Los hombres pensaron unos momentos:
-Porque perdemos la calma – dijo uno – por eso gritamos.-
-Pero ¿por qué gritar cuando la otra persona está a tu lado? – preguntó el sabio – No es posible hablarle en voz baja? ¿Por qué gritas a una persona cuando estás enojado?
Los hombres dieron algunas otras respuestas pero ninguna de ellas satisfacía al sabio.
Finalmente él explicó:
-Cuando dos personas están enojadas, sus corazones se alejan mucho. Para cubrir esa distancia deben gritar, para poder escucharse. Mientras más enojados estén, más fuerte tendrán que gritar para escucharse uno a otro a través de esa gran distancia.
Luego el sabio continuó:
– ¿Qué sucede cuando dos personas se enamoran?
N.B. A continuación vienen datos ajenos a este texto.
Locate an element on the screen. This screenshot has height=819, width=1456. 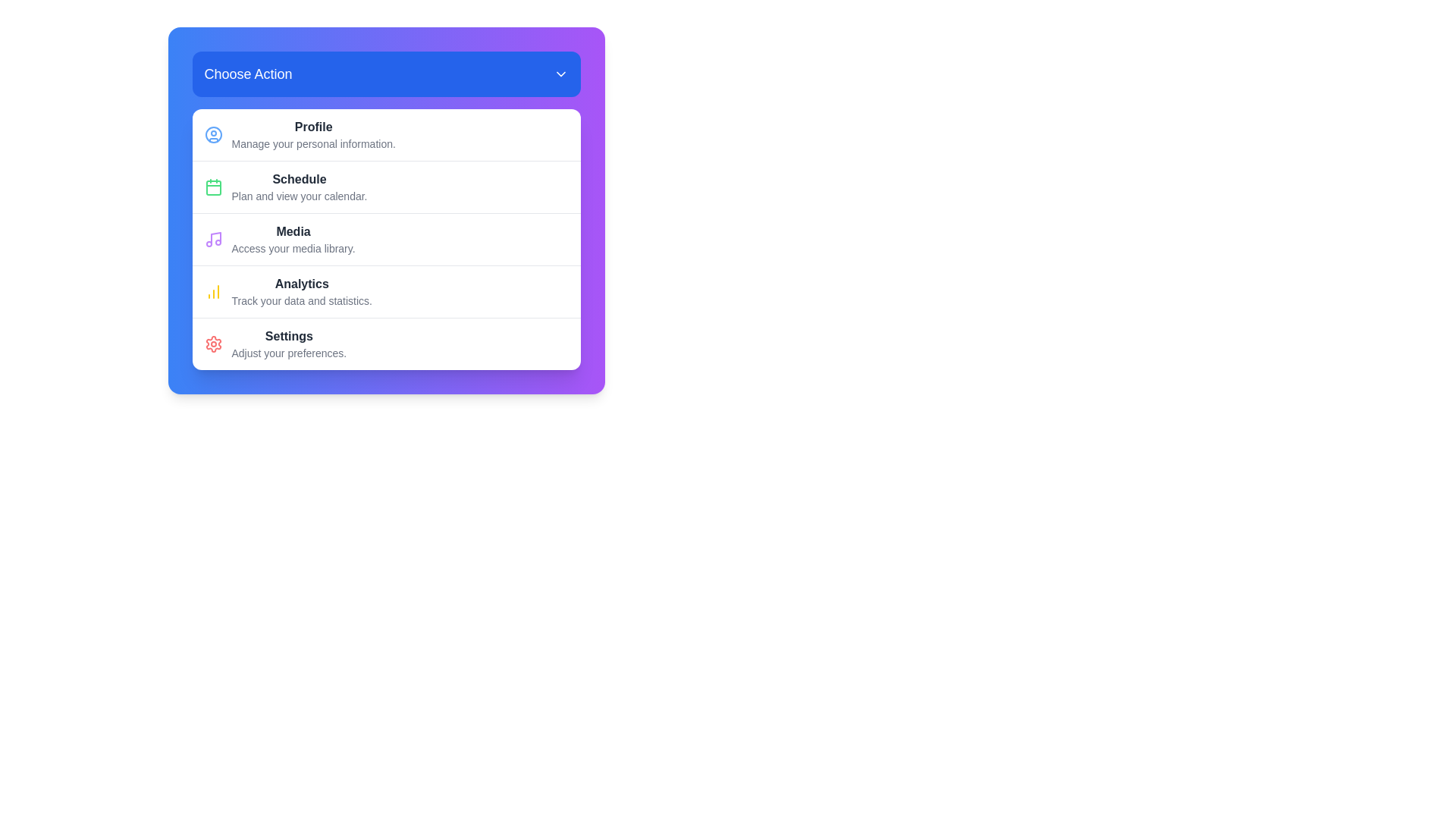
the static text element that provides supplementary description for the 'Profile' menu item, located beneath the 'Profile' heading in the menu card is located at coordinates (312, 143).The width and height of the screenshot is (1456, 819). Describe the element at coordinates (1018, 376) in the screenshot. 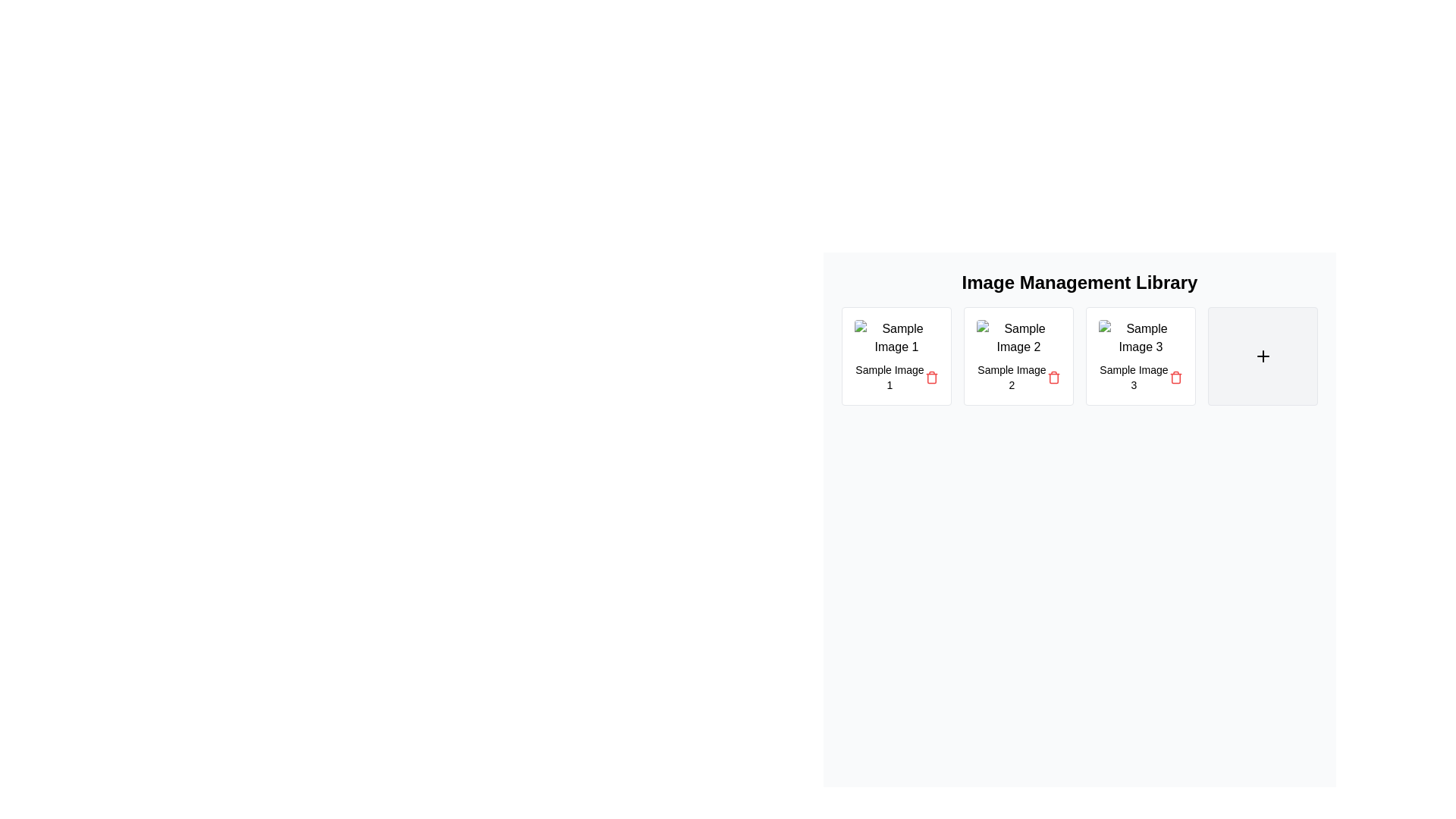

I see `the text label located at the bottom-left side of the card presenting 'Sample Image 2' in the Image Management Library grid` at that location.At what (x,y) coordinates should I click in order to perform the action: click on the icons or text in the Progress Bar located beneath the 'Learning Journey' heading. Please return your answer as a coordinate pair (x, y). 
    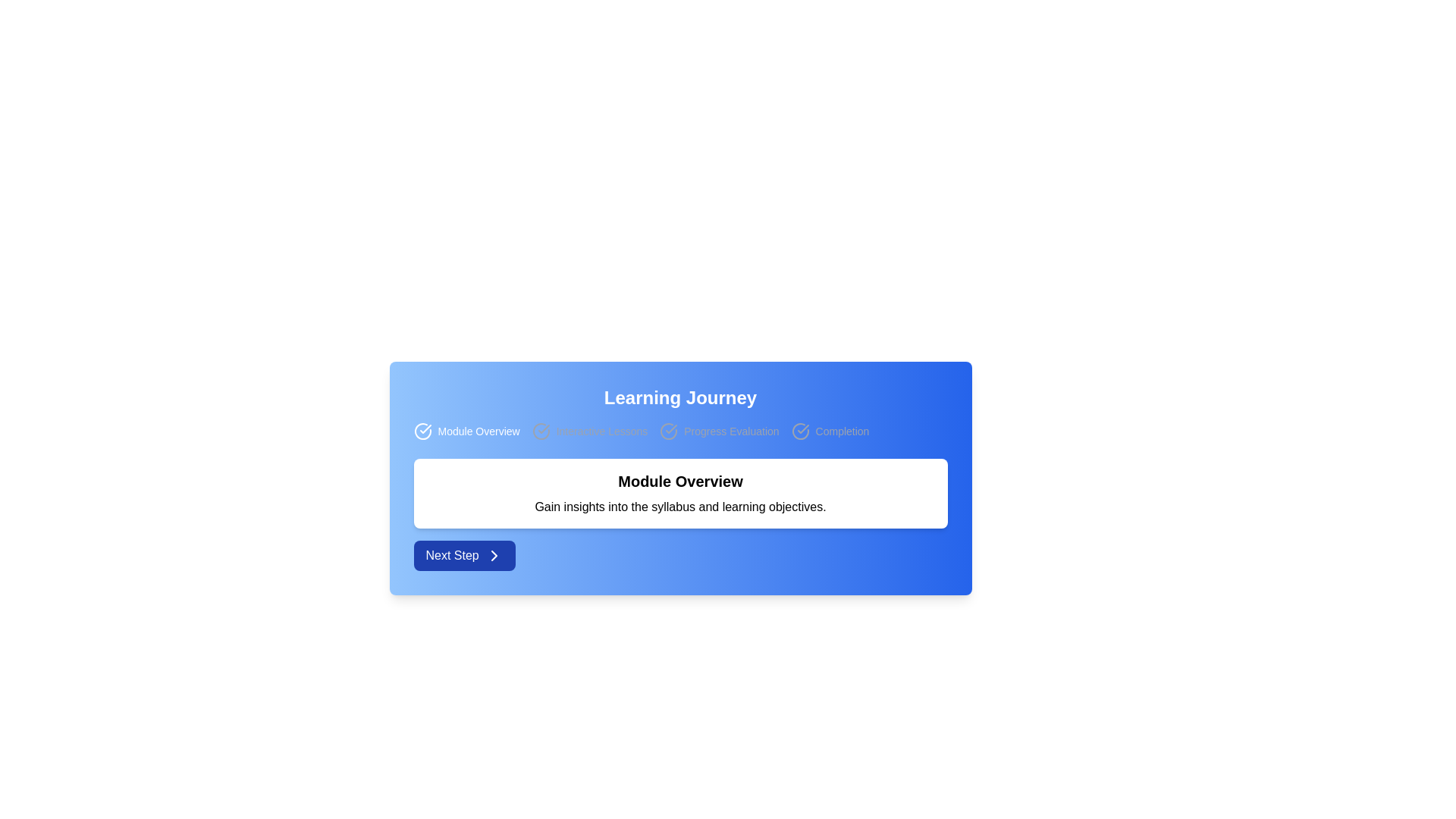
    Looking at the image, I should click on (679, 431).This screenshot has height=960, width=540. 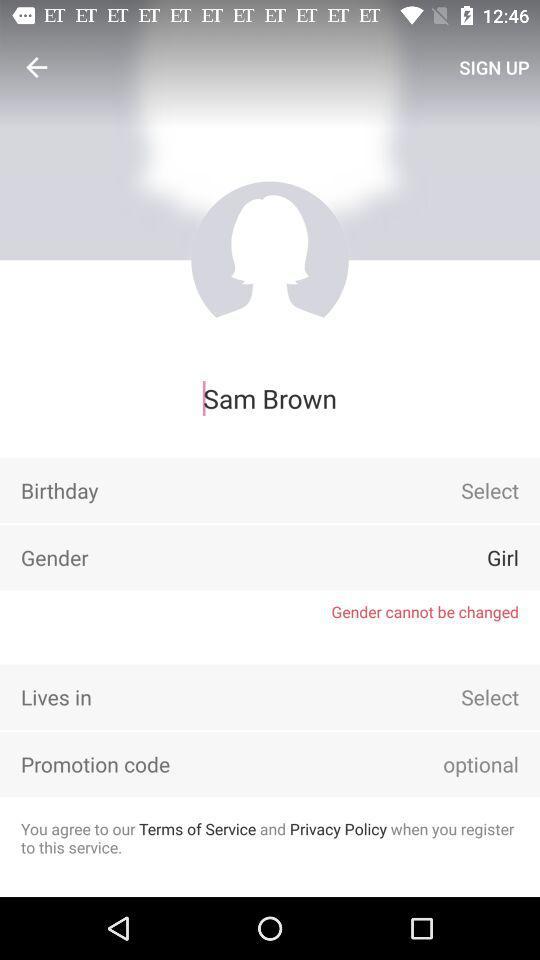 I want to click on the you agree to item, so click(x=270, y=838). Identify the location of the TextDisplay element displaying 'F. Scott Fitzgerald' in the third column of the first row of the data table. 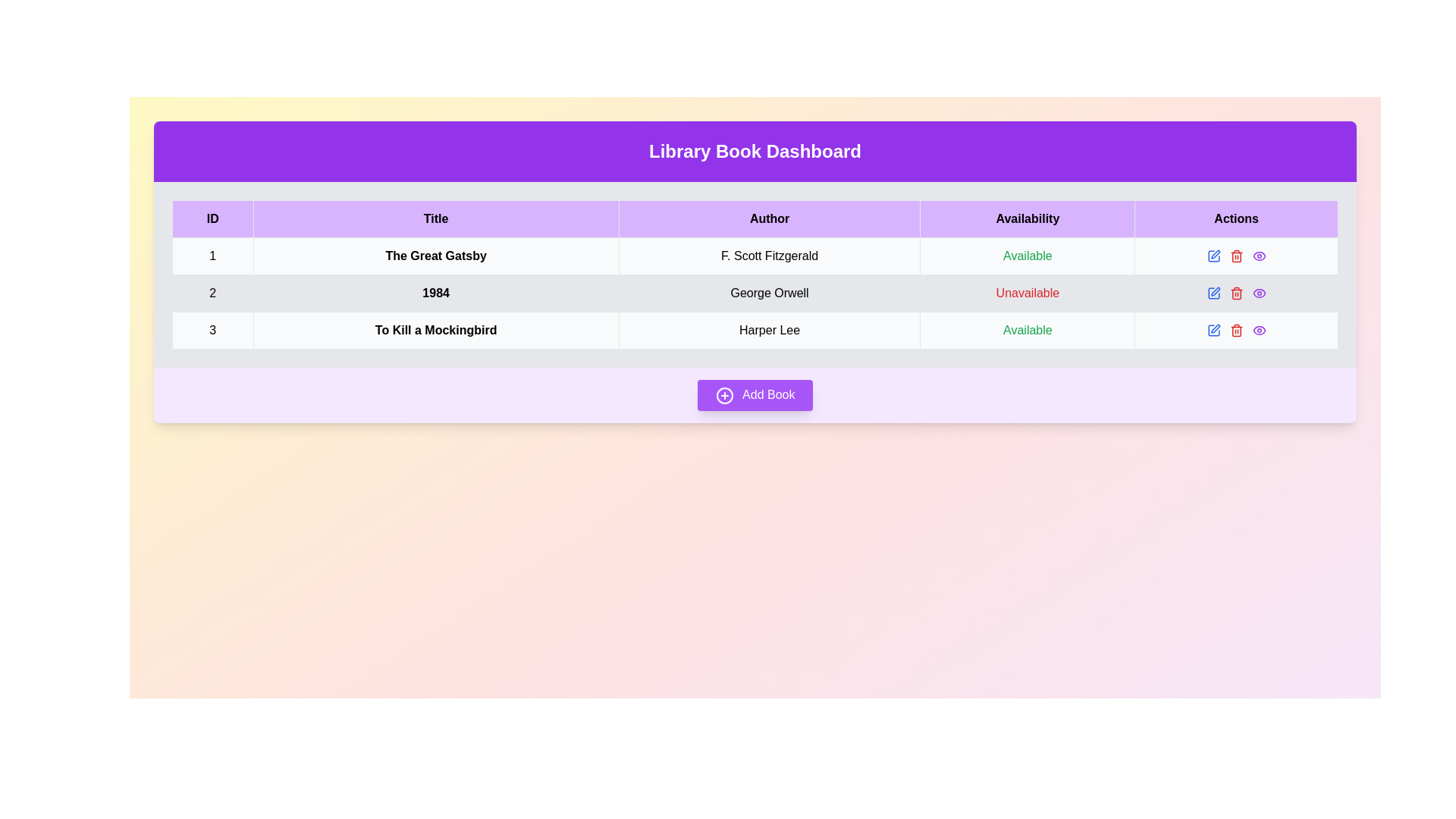
(770, 256).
Ellos no se gritan sino que se hablan suavemente ¿por qué? Sus corazones están muy cerca. La distancia entre ellos es muy pequeña.
El sabio sonrió y dijo:
– Cuando se enamoran más aún, qué sucede? No hablan, sólo susurran y se vuelven aun más cerca en su amor. Finalmente no necesitan siquiera susurrar, sólo se miran y eso es todo.
Así es cuan cerca están dos personas cuando se aman…
Luego dijo:
-Cuando discutan no dejen que sus corazones se alejen, no digan palabras que los distancien más, puede llegar un día en que la distancia sea tanta que no encuentren más el camino de regreso…

Autor desconocido.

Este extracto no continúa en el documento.